Jason Turner, Herb Sutter, Scott Meyers, Venkat Subramaniam, Kate Gregory, and Dylan Beattie I think are some of the greatest technical speakers of our day. I thoroughly enjoy every talk I've seen by each of those people
Jason's awesome - after watching his constexpr CppCon talk I'm now going through all his presentations; totally dig his style & you're certain to take away a couple of things from *every* talk 👍
Thank you Jason Turner for your talks. Compared to the time I spent watching it and what I get out of it, even if it just a repetition, really great! One of the best even.
Here's a tip for programming language snippets inside of presentations: Write out the code instead of taking a screen shot. Color that code as an editor would. Sometimes you'll need to remove the slide title; that's fine, the point is the code example. The title can be put on a title slide then move over to the code slide.

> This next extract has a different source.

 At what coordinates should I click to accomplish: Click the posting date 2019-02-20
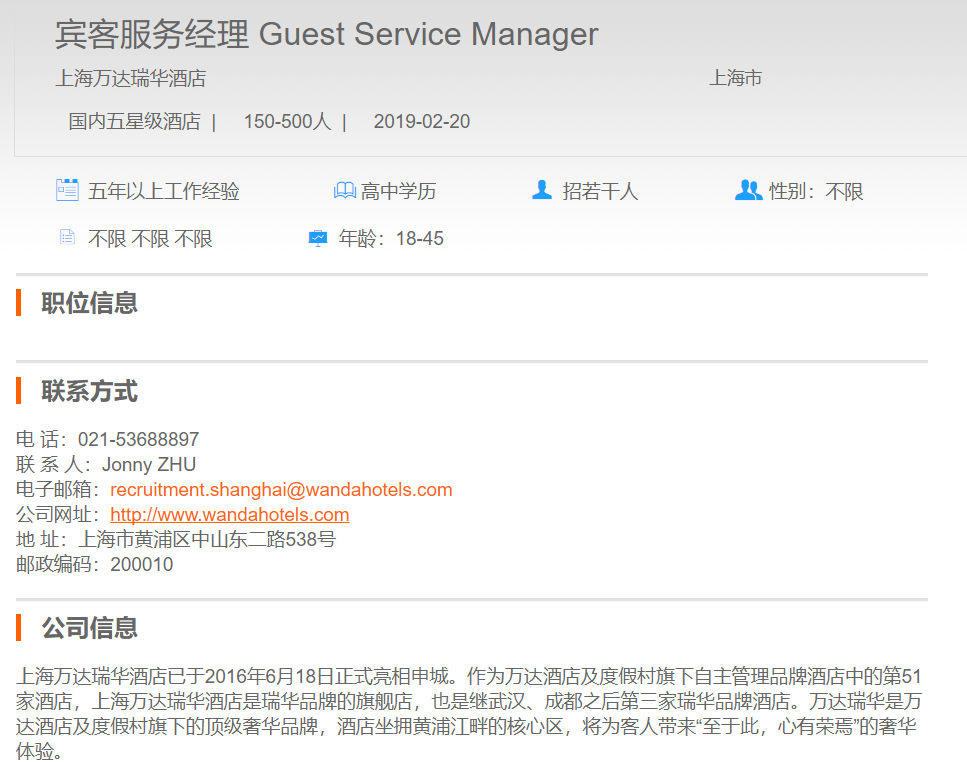[422, 122]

Already love the first example. I wrote a performance/frame timer func, and obviously that *needs* to be as performant as possible so as not to burden the rest of... well, everything. Initially, I used Chrono. Too slow. Then I switched to filetime, which was much faster. But it still soaked up like 5% of my spent CPU, so, why? Well I checked out the ASM and saw that for some reason it was performing two [load effective], [copy]'s. I then realized, it's because I'm using both halves of the ULI I made to extract the full accuracy quadpart. I checked and, the low part works fine for comparisons for up to around 450s. A frame is 16.667ms or below. I dropped the upper part of the ULI along with the quadpart line, and the function was 50% faster. Don't trust the gut, trust the ASM and benchmarking.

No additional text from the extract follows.